This is to alert you that the final version of the Qualifier ballot
should be up for voting by Monday. We are proposing that the deadline for
voting should be April 15. A few remarks from the Executive Committee
follow.
Like the editorial board of an academic journal, the Usage Committee
reviews proposals for approval or rejection. Proposals that fall short
of the committee's criteria or principles should be sent back to
working groups with comments, which may include suggestions on how to
revise and resubmit. Ideally, the Usage Committee should not undertake
substantial revisions on its own.
At present, however, the DCMI is under pressure from many fronts to
produce results. The element qualifiers and data model were long
discussed in separate working groups, and now discussion of these
issues has converged on the Usage Committee. We are confronting
several issues all at once -- a new voting process, our data model, and
the overall partitioning of our vocabularies. Respect for process must
be weighed against the need to move forward in a timely manner (and many
would argue we are substantially overdue now).
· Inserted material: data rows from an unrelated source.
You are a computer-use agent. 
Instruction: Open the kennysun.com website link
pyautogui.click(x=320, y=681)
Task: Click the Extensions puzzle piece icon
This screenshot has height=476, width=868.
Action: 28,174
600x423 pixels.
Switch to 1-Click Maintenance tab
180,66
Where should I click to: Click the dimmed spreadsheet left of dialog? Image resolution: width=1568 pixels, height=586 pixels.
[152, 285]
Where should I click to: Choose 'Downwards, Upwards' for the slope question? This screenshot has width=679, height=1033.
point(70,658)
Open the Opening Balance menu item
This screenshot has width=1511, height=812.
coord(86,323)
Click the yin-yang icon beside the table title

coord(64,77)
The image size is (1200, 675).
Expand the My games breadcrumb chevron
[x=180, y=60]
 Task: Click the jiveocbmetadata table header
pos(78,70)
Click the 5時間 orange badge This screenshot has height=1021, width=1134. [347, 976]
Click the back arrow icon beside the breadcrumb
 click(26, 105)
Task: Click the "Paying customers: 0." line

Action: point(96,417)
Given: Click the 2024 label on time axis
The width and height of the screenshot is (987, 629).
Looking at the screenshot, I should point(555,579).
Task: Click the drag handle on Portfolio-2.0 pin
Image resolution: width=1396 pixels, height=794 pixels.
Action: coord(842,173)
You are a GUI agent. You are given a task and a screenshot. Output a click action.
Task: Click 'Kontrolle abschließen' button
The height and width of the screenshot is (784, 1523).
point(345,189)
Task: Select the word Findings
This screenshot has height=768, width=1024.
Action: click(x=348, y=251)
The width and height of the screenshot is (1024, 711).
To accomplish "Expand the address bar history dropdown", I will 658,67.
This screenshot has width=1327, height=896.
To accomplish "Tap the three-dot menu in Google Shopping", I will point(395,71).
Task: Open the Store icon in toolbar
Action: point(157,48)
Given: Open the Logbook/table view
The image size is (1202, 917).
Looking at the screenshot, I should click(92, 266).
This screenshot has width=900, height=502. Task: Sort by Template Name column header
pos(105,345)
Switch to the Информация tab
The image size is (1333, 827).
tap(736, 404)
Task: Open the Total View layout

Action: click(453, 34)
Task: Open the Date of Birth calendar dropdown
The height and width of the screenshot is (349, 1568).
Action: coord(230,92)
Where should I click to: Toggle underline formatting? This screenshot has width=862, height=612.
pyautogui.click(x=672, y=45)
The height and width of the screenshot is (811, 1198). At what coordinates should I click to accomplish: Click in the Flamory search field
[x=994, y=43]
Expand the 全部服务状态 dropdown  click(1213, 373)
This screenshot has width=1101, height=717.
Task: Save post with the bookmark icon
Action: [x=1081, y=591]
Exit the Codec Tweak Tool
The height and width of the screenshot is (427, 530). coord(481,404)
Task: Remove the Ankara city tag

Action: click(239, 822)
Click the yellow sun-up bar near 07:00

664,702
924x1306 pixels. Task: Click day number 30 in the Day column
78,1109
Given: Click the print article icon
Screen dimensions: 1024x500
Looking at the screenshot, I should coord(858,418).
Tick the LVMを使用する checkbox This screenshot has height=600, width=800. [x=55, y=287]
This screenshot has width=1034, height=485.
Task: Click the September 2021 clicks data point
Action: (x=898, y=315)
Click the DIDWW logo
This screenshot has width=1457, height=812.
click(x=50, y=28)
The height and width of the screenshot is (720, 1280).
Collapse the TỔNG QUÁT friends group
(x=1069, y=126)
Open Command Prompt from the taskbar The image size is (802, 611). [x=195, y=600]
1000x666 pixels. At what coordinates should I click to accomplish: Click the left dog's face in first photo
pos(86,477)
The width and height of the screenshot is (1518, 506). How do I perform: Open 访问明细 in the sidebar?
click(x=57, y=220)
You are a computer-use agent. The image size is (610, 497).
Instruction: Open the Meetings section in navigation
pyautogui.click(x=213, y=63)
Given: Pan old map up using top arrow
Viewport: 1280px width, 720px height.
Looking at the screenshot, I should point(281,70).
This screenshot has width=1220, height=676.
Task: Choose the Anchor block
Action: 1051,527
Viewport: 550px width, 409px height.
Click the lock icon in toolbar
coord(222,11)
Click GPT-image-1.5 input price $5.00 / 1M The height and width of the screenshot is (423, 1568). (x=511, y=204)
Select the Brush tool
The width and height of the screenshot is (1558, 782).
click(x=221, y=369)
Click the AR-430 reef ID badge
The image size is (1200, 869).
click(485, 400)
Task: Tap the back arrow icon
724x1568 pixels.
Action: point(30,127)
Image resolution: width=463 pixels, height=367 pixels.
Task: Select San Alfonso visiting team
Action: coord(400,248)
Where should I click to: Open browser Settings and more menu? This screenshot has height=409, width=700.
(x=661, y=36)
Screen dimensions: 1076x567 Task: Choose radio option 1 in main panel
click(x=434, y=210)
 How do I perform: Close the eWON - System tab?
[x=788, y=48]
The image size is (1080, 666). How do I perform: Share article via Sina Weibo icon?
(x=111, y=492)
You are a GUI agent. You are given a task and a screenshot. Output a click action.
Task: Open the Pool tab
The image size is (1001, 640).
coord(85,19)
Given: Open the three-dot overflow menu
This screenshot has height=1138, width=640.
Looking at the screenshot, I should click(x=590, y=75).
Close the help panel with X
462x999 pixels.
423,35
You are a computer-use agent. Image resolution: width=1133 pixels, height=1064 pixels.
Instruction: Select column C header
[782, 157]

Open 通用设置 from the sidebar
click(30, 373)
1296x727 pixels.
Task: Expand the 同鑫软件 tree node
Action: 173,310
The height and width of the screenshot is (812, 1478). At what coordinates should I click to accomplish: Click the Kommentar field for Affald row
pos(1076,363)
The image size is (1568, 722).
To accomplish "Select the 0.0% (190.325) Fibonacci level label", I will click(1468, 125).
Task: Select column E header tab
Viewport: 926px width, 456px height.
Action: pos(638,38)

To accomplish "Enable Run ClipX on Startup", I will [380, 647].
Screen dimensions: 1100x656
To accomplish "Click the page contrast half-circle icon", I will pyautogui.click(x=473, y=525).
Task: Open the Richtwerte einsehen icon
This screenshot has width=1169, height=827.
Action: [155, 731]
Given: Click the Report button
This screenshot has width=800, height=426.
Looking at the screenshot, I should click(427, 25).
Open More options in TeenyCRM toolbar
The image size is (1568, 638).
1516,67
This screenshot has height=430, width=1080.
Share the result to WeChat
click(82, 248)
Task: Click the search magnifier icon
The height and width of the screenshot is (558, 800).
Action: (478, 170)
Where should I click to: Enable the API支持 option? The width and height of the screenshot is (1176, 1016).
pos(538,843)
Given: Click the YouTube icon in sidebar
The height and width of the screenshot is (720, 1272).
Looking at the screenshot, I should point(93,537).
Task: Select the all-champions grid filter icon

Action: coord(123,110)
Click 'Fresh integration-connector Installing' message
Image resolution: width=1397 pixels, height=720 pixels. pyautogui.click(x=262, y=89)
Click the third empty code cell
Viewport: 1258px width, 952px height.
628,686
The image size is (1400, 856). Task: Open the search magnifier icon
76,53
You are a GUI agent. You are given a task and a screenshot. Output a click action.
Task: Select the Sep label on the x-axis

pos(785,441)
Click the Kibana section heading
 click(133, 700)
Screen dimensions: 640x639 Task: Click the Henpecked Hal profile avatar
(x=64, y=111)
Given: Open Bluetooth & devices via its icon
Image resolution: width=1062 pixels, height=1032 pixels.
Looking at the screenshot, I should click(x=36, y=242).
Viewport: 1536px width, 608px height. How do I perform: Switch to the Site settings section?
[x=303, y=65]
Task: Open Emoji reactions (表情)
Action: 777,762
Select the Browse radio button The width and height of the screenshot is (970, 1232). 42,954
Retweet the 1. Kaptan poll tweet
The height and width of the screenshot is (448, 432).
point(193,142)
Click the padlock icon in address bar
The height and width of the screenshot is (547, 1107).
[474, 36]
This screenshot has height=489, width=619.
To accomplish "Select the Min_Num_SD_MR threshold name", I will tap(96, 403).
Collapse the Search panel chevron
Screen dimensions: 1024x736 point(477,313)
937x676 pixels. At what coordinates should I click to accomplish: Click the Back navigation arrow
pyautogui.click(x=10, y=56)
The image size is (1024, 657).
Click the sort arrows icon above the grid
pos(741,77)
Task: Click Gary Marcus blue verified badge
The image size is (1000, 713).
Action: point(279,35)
The first and unofficial round of voting confirmed that the large
majority of qualifiers on the table are uncontroversial. Some of the
qualifiers proposed by the Agent Working Group, however, have generated
significant disagreement. On 8 March, Eric posted two draft ballots
reflecting two alternative positions with regard to the Agent elements
[1] -- one which included all of the Agent qualifiers as proposed, and
one which removed some of the qualifiers to a separate Agent Core and
replaced the proposal for Role with a short list of MARC Relator terms
put forward by the DC-Libraries group.
The members of the Executive Committee do not believe that we will be
able to resolve these basic differences by delaying the vote any
further. It is our majority opinion that we go ahead with
a ballot based on the latter proposal, with one important difference.
The ballot we are putting forward replaces Role with a short list of
MARC Relator terms that would be maintained by the Network Development
and MARC Standards Office at the Library of Congress and removes all
proposed qualifiers that are descriptive of creators, contributors, and
publishers per se (as opposed being descriptive of the resource
itself). It had been proposed that these qualifiers be put into a
separate ballot for approval as a draft element set for people, but we
feel that this task should be left to working groups.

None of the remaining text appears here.